Launched last year by writer Jake Goldsmith, the £1,000 prize is awarded annually to an author whose work "effectively communicates the experience of chronic illness and/or disability". Named in tribute to English diarist W N P Barbellion, who wrote about his life with multiple sclerosis before his death in 1919, it is open to work of any genre.
Golem Girl shares with readers Lehrer’s experiences as an artist who was born with disabilities into a world that is challenged by difference. Judges praised it as “a brilliant social account of the history of disability, worthy of all its praise, and an estimable celebration of art and disabled life”.
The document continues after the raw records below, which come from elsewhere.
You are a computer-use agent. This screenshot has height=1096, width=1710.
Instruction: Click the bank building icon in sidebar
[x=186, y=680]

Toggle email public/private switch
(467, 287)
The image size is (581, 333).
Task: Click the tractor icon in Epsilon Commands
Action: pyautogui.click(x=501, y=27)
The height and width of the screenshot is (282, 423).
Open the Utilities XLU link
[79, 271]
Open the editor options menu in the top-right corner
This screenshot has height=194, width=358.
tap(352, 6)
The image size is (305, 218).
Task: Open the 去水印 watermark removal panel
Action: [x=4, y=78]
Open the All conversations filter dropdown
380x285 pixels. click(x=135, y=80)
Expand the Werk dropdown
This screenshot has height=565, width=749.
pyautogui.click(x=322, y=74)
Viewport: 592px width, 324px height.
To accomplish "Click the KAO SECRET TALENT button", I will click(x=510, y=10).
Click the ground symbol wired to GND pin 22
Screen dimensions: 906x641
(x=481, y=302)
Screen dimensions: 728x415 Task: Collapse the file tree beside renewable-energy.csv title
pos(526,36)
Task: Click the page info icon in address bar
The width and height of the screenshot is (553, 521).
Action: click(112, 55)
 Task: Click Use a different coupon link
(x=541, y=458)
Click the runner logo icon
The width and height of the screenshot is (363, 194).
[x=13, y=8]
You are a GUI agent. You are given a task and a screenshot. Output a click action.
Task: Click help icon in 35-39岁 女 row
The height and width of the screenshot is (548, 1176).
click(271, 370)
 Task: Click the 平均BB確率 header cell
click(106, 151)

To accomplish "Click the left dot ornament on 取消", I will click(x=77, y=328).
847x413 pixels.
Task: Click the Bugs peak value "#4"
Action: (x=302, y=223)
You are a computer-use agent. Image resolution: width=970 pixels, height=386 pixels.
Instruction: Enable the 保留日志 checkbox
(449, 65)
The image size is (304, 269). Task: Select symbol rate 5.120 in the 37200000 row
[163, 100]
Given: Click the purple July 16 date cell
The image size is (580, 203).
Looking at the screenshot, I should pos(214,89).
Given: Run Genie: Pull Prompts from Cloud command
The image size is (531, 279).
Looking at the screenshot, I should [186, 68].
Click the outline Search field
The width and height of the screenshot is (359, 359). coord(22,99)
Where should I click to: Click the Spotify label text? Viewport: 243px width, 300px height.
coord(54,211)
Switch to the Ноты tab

Lehrer, an artist, writer, and curator whose work focuses on issues of physical identity and the socially challenged body, said: “I woke up this morning and learned that my memoir, Golem Girl, had won The Barbellion Prize. What an appropriate time to hear the results of the award, with the dawn of a new era.
“The Barbellion Prize is helping inaugurate a new era for disability culture; one in which we're not shoved to the margins of 'specialdom', but take our place among our cultural peers, and to create a more equal world through art. Thank you so much for choosing Golem Girl as the debut representative of your vision.”
The shortlist for the prize featured The Fragments of My Father: A Memoir of Madness, Love and Being a Carer by Sam Mills (Fourth Estate), Sanatorium by Abi Palmer (Penned in the Margins) and Kika & Me by Amit Patel (Pan Macmillan).
Goldsmith said: “Golem Girl: A Memoir by Riva Lehrer has been chosen from an already amazing shortlist, as well as a choice longlist. One that shows the depth and variety of what can be offered from literature that represents disability. Riva’s work deserves all its celebration.”